= Set task 1 =
Reproduce the passage on Roy Keane's arrival at Old Trafford between "That’s a sentence" and "in 26 years.", inclusive.

= Page excerpt =
-- BEGIN --

When Roy Keane arrived at Old Trafford in the summer of 1993, he did so as one of the few players in the country who had the potential to step into the midfield partnership of Paul Ince and Bryan Robson and improve it.
That’s a sentence with a punch, the power of which may be lost on younger fans, so allow me to elaborate. Ince and Robson had proven themselves as the best central midfield in the country, and had been ably assisted by Brian McClair in delivering Manchester United’s first league title in 26 years.
McClair was moonlighting in the role due to his fantastic on-the-ball ability for a forward player. Ince and Robson were specialists. Ince was a box-to-box midfielder who would have recoiled in horror if you were to reduce him with a singular role the likes of which todays midfielders are happy to accept. He could do it all and did do it all.
He perhaps only lacked the sort of discipline which would eventually be his downfall in Alex Ferguson’s eyes, but he was versatile when asked to move around the pitch, and never stopped driving forward. His tackles were brave and full-blooded, he was good on the ball, he had a good sense for scoring goals, and a knack of scoring important late goals from time-to-time.

-- END --

= Given records =

-- BEGIN --

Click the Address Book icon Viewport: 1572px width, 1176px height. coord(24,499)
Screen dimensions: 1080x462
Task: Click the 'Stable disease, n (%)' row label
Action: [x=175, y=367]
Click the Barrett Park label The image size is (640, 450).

-- END --

= Set task 2 =
Output every line of the records above as a numbered list, leaving out blank lines.

= Correct response 1 =
That’s a sentence with a punch, the power of which may be lost on younger fans, so allow me to elaborate. Ince and Robson had proven themselves as the best central midfield in the country, and had been ably assisted by Brian McClair in delivering Manchester United’s first league title in 26 years.

= Correct response 2 =
1. Click the Address Book icon Viewport: 1572px width, 1176px height. coord(24,499)
2. Screen dimensions: 1080x462
3. Task: Click the 'Stable disease, n (%)' row label
4. Action: [x=175, y=367]
5. Click the Barrett Park label The image size is (640, 450).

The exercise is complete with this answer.